We immediately froze, all stuck in place either while picking up a ball to throw, in the act of follow through after a delivery, or right before letting one fly. Only our eyes moved, roaming between each other and the massive yarn tangle we had inflicted upon the art room. Then, all of us, as if one thought, began frantically trying to roll up all that yarn; there were dozens of skeins worth strewn about. Very quickly realizing the futility of the exercise, we abandoned our cause, and stupidly jumped to our seats and went back to the pencil drawings we were supposed to be working on.

Miss Smith returned to spy the most magnificent display of yarn carnage imaginable. Lines of color, from pastel to primary, were strewn everywhere and in every hue: over the tops of cabinets, across her desk, even over the shoulders and under the feet of all of us students. I might go so far as to say it was a work of Art itself; you know, maybe we ought to have gotten assignment credit for it, now that I think about it. But we sat there working as though nothing was out of the ordinary.

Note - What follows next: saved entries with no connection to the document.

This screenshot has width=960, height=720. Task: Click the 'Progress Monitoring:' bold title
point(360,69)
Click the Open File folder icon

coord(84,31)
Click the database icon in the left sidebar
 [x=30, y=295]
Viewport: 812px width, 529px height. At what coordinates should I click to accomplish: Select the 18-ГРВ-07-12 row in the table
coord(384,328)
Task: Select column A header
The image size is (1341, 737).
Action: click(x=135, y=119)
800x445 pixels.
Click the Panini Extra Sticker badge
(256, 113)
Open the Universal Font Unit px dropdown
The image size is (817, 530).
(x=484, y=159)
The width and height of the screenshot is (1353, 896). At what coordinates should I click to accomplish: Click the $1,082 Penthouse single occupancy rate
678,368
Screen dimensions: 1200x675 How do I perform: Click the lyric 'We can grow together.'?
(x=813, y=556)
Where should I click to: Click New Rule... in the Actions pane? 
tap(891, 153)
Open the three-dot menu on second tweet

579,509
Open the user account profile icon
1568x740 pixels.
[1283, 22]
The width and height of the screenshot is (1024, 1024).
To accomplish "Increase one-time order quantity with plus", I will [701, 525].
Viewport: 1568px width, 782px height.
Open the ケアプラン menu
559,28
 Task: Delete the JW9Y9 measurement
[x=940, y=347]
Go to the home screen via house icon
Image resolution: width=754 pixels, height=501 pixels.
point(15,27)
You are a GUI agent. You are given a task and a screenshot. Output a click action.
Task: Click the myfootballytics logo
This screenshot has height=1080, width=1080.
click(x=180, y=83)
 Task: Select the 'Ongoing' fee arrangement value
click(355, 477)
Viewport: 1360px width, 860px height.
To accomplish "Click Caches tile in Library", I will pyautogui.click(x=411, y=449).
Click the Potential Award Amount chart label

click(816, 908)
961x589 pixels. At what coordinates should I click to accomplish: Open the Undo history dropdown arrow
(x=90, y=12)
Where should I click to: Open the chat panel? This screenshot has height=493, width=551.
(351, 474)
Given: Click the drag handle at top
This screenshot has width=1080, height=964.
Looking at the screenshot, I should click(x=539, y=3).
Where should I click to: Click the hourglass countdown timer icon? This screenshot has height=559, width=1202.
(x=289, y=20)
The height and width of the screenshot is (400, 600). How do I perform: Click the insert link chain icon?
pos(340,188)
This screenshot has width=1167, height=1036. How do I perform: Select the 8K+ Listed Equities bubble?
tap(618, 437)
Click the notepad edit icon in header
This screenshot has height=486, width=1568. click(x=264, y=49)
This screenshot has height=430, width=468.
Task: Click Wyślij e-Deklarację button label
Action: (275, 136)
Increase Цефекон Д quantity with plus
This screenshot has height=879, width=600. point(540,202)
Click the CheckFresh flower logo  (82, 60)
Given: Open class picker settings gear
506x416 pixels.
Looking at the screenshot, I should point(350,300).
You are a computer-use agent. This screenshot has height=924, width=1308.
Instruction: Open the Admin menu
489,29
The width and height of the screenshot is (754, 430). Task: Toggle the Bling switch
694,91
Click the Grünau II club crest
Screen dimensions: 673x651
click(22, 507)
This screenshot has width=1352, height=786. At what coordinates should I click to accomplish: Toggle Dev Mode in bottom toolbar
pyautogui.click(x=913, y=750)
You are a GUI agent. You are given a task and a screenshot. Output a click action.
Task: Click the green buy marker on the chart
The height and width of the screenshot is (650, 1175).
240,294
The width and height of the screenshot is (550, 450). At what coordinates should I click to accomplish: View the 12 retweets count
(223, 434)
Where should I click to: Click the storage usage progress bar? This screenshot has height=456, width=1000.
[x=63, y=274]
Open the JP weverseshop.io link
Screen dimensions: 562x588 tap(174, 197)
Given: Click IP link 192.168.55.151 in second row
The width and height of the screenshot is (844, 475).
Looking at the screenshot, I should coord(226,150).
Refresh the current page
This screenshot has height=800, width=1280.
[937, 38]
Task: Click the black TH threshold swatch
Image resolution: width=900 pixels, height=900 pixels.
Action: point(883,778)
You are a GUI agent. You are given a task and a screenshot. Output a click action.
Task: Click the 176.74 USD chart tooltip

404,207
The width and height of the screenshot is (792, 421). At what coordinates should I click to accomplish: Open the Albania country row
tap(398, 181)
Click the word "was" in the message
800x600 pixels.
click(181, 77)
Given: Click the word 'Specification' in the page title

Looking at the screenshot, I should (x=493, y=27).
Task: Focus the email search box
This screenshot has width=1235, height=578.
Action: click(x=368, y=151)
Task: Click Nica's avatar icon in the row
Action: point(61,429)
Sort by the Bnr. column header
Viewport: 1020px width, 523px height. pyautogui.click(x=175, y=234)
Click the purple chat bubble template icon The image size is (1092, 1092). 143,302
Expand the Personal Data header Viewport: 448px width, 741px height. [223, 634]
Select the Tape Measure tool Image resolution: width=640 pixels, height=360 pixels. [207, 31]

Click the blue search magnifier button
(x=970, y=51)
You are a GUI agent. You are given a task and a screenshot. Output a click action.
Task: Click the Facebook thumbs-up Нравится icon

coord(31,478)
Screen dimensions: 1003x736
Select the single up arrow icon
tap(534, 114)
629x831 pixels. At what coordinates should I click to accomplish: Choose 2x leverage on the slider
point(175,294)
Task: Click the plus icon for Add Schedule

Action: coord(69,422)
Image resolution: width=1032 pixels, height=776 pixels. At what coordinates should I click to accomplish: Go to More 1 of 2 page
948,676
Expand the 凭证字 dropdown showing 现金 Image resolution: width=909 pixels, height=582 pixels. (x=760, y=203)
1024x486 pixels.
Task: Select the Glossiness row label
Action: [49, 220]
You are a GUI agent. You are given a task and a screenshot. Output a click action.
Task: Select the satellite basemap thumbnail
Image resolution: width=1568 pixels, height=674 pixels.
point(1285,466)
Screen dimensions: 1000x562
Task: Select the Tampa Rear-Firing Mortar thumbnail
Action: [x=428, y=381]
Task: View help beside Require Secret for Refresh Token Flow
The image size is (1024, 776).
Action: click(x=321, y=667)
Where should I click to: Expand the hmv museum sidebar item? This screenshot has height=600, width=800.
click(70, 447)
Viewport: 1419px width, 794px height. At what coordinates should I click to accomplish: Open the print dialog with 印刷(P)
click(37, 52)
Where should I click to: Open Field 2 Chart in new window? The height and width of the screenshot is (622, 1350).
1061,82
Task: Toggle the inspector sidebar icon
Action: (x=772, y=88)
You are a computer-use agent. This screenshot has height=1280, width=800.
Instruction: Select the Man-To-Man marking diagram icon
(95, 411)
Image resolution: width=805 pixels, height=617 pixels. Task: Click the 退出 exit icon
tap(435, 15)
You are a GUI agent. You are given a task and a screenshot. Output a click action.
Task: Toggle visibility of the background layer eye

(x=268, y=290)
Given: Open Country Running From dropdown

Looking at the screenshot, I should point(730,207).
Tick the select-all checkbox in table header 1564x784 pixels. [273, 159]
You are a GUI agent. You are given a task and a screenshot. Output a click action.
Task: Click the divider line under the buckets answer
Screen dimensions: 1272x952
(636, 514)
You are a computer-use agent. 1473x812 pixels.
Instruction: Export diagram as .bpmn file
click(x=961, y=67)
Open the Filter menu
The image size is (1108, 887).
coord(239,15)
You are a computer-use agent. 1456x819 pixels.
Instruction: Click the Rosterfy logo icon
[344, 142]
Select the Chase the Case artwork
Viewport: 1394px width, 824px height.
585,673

"Would someone care to tell me what's going on?" Smith asked.

Can't you see? We're working on our pencil drawings. Practicing shading, just like you taught us.

Giving the silence a few seconds to itself she finally asked, "Is no one going to tell me what happened here?" What's to tell? We're doing our Art.

Seeing the futility of her situation, she calmly went and called for Sister Principal.

Now, Sister Principal was a old line, strict, authoritarian nun. She had to be, to deal with miscreants such as we senior boys. She entered the room and repeated both of Miss Smith's questions, with no further insight into the situation. She began slowly pacing the room, glaring in turn at every one of us. She intended to make someone crack.

You need to know here that I had kept myself pretty clean in high school. No detentions, no mischief, and I had decent enough grades. I was no goody two shoes, no brown nose who would rat anyone out either. I just stayed clean. I got along with everyone so far as I remember, with no real incidents. But I was fully participating in this fiasco. Willingly, I confess.

Sister continued around the room; we kept at our work, even subtly brushing strings of yarn off our sketch pads as we scratched at them. She wasn't going to break; neither would we.

The dismissal bell rang. We all started to put away our stuff and gather our backpacks to leave. Sister sternly announced, "No one is going anywhere until we get to the bottom of this. If no one speaks up, you'll all get two detentions: one for this, and one for being tardy to your next class." We slumped down into our chairs. This was going to take awhile, until Sister decided that the inevitable detentions were her only recourse.

Sister Principal continued her slow tour. She came around the table where I sat with about 7 other guys, giving the deep glare all around, stopping directly behind me. I knew it, I thought. I'm the first to be grilled.

The deafening silence seemed to take forever though it was actually mere seconds. Then I actually heard her open her mouth: here it comes. I'm on the spot. But she said, "You may go to your next class, Mr. Cosgriff. We all know that you would never participate in such nonsense."

What could I do? I wasn't about to rat the guys out, nor confess my guilt either. I slowly gathered my things, mumbled a quiet, "Thank you, Sister Principal," and went to my next class.

So my official record stayed clean. To be sure, there is a part of me who feels sheepish to this day. But the imp on my other shoulder does smile about it. And Pops thought it was a great story.